(Task to carry out): Transcribe the listing in full. Keep every line exactly as it stands.

(Supplied data):
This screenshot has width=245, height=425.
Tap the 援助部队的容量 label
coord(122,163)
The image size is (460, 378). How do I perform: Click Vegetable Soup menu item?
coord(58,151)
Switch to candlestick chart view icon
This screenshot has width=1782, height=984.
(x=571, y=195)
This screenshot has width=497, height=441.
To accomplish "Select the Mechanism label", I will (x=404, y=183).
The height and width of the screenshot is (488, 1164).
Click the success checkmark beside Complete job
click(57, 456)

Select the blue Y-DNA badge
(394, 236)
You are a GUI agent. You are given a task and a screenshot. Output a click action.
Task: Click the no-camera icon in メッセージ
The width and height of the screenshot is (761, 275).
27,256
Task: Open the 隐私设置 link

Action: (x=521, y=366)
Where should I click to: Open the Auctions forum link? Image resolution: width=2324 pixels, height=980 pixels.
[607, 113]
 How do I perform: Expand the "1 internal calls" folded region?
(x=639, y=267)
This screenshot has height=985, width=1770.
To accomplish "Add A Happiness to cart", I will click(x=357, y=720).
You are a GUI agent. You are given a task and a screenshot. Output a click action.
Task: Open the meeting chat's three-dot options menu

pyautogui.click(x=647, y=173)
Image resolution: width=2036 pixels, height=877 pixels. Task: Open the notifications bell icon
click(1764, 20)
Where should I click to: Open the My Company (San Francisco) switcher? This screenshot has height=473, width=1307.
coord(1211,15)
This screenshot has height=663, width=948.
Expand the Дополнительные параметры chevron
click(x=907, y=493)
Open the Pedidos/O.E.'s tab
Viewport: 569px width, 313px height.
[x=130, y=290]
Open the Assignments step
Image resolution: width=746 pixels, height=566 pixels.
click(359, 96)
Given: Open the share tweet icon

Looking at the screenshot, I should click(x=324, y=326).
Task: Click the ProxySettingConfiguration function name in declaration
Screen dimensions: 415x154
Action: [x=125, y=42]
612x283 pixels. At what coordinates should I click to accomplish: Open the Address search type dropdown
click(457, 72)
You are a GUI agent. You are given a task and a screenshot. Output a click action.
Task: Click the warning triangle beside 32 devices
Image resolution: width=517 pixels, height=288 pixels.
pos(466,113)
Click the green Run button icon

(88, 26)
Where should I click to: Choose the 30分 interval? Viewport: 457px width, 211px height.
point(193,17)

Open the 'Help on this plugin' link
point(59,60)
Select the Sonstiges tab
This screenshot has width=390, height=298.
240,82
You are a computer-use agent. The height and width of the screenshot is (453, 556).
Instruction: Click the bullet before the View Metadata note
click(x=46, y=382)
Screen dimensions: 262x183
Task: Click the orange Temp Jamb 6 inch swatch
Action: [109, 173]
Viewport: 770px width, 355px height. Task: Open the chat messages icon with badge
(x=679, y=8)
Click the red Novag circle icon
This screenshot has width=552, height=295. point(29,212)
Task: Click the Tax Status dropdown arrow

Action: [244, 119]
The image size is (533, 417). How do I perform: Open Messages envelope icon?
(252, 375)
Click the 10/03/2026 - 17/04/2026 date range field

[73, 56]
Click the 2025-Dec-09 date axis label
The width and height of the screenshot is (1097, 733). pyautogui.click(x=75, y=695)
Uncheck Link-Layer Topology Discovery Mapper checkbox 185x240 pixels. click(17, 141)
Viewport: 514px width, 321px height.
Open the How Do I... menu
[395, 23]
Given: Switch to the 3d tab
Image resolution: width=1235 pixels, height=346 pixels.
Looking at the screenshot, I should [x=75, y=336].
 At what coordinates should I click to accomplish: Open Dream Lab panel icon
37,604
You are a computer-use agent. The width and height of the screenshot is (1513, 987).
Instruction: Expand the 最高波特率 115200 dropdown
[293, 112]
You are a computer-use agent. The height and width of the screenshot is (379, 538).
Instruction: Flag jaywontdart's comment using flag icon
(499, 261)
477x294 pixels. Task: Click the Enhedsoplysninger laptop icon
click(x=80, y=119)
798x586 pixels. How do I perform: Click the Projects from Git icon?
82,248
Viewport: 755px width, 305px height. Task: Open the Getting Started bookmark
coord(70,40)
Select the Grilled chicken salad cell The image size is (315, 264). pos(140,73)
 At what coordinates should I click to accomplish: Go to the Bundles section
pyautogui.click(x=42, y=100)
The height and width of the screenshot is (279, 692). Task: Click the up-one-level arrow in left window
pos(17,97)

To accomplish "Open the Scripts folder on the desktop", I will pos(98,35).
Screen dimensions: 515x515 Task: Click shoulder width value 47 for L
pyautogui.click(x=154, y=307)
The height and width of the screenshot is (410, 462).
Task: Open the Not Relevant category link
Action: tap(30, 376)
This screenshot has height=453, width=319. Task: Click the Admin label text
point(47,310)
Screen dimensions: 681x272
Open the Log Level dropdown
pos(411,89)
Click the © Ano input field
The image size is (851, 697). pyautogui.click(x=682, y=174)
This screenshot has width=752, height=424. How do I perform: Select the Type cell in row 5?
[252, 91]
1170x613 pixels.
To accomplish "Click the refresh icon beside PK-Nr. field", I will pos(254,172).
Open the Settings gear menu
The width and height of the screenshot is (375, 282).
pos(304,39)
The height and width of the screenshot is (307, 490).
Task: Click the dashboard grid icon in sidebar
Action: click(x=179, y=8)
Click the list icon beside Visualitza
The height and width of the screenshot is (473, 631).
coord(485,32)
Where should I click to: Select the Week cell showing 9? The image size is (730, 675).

(Task result):
This screenshot has width=245, height=425.
Tap the 援助部队的容量 label
coord(122,163)
The image size is (460, 378). How do I perform: Click Vegetable Soup menu item?
coord(58,151)
Switch to candlestick chart view icon
This screenshot has width=1782, height=984.
(x=571, y=195)
This screenshot has width=497, height=441.
To accomplish "Select the Mechanism label", I will (x=404, y=183).
The height and width of the screenshot is (488, 1164).
Click the success checkmark beside Complete job
click(57, 456)

Select the blue Y-DNA badge
(394, 236)
You are a GUI agent. You are given a task and a screenshot. Output a click action.
Task: Click the no-camera icon in メッセージ
The width and height of the screenshot is (761, 275).
27,256
Task: Open the 隐私设置 link

Action: (x=521, y=366)
Where should I click to: Open the Auctions forum link? Image resolution: width=2324 pixels, height=980 pixels.
[607, 113]
 How do I perform: Expand the "1 internal calls" folded region?
(x=639, y=267)
This screenshot has height=985, width=1770.
To accomplish "Add A Happiness to cart", I will click(x=357, y=720).
You are a GUI agent. You are given a task and a screenshot. Output a click action.
Task: Open the meeting chat's three-dot options menu

pyautogui.click(x=647, y=173)
Image resolution: width=2036 pixels, height=877 pixels. Task: Open the notifications bell icon
click(1764, 20)
Where should I click to: Open the My Company (San Francisco) switcher? This screenshot has height=473, width=1307.
coord(1211,15)
This screenshot has height=663, width=948.
Expand the Дополнительные параметры chevron
click(x=907, y=493)
Open the Pedidos/O.E.'s tab
Viewport: 569px width, 313px height.
[x=130, y=290]
Open the Assignments step
Image resolution: width=746 pixels, height=566 pixels.
click(359, 96)
Given: Open the share tweet icon

Looking at the screenshot, I should click(x=324, y=326).
Task: Click the ProxySettingConfiguration function name in declaration
Screen dimensions: 415x154
Action: [x=125, y=42]
612x283 pixels. At what coordinates should I click to accomplish: Open the Address search type dropdown
click(457, 72)
You are a GUI agent. You are given a task and a screenshot. Output a click action.
Task: Click the warning triangle beside 32 devices
Image resolution: width=517 pixels, height=288 pixels.
pos(466,113)
Click the green Run button icon

(88, 26)
Where should I click to: Choose the 30分 interval? Viewport: 457px width, 211px height.
point(193,17)

Open the 'Help on this plugin' link
point(59,60)
Select the Sonstiges tab
This screenshot has width=390, height=298.
240,82
You are a computer-use agent. The height and width of the screenshot is (453, 556).
Instruction: Click the bullet before the View Metadata note
click(x=46, y=382)
Screen dimensions: 262x183
Task: Click the orange Temp Jamb 6 inch swatch
Action: [109, 173]
Viewport: 770px width, 355px height. Task: Open the chat messages icon with badge
(x=679, y=8)
Click the red Novag circle icon
This screenshot has width=552, height=295. point(29,212)
Task: Click the Tax Status dropdown arrow

Action: [244, 119]
The image size is (533, 417). How do I perform: Open Messages envelope icon?
(252, 375)
Click the 10/03/2026 - 17/04/2026 date range field

[73, 56]
Click the 2025-Dec-09 date axis label
The width and height of the screenshot is (1097, 733). pyautogui.click(x=75, y=695)
Uncheck Link-Layer Topology Discovery Mapper checkbox 185x240 pixels. click(17, 141)
Viewport: 514px width, 321px height.
Open the How Do I... menu
[395, 23]
Given: Switch to the 3d tab
Image resolution: width=1235 pixels, height=346 pixels.
Looking at the screenshot, I should [x=75, y=336].
 At what coordinates should I click to accomplish: Open Dream Lab panel icon
37,604
You are a computer-use agent. The width and height of the screenshot is (1513, 987).
Instruction: Expand the 最高波特率 115200 dropdown
[293, 112]
You are a computer-use agent. The height and width of the screenshot is (379, 538).
Instruction: Flag jaywontdart's comment using flag icon
(499, 261)
477x294 pixels. Task: Click the Enhedsoplysninger laptop icon
click(x=80, y=119)
798x586 pixels. How do I perform: Click the Projects from Git icon?
82,248
Viewport: 755px width, 305px height. Task: Open the Getting Started bookmark
coord(70,40)
Select the Grilled chicken salad cell The image size is (315, 264). pos(140,73)
 At what coordinates should I click to accomplish: Go to the Bundles section
pyautogui.click(x=42, y=100)
The height and width of the screenshot is (279, 692). Task: Click the up-one-level arrow in left window
pos(17,97)

To accomplish "Open the Scripts folder on the desktop", I will pos(98,35).
Screen dimensions: 515x515 Task: Click shoulder width value 47 for L
pyautogui.click(x=154, y=307)
The height and width of the screenshot is (410, 462).
Task: Open the Not Relevant category link
Action: tap(30, 376)
This screenshot has height=453, width=319. Task: Click the Admin label text
point(47,310)
Screen dimensions: 681x272
Open the Log Level dropdown
pos(411,89)
Click the © Ano input field
The image size is (851, 697). pyautogui.click(x=682, y=174)
This screenshot has width=752, height=424. How do I perform: Select the Type cell in row 5?
[252, 91]
1170x613 pixels.
To accomplish "Click the refresh icon beside PK-Nr. field", I will pos(254,172).
Open the Settings gear menu
The width and height of the screenshot is (375, 282).
pos(304,39)
The height and width of the screenshot is (307, 490).
Task: Click the dashboard grid icon in sidebar
Action: click(x=179, y=8)
Click the list icon beside Visualitza
The height and width of the screenshot is (473, 631).
coord(485,32)
Where should I click to: Select the Week cell showing 9? The image size is (730, 675).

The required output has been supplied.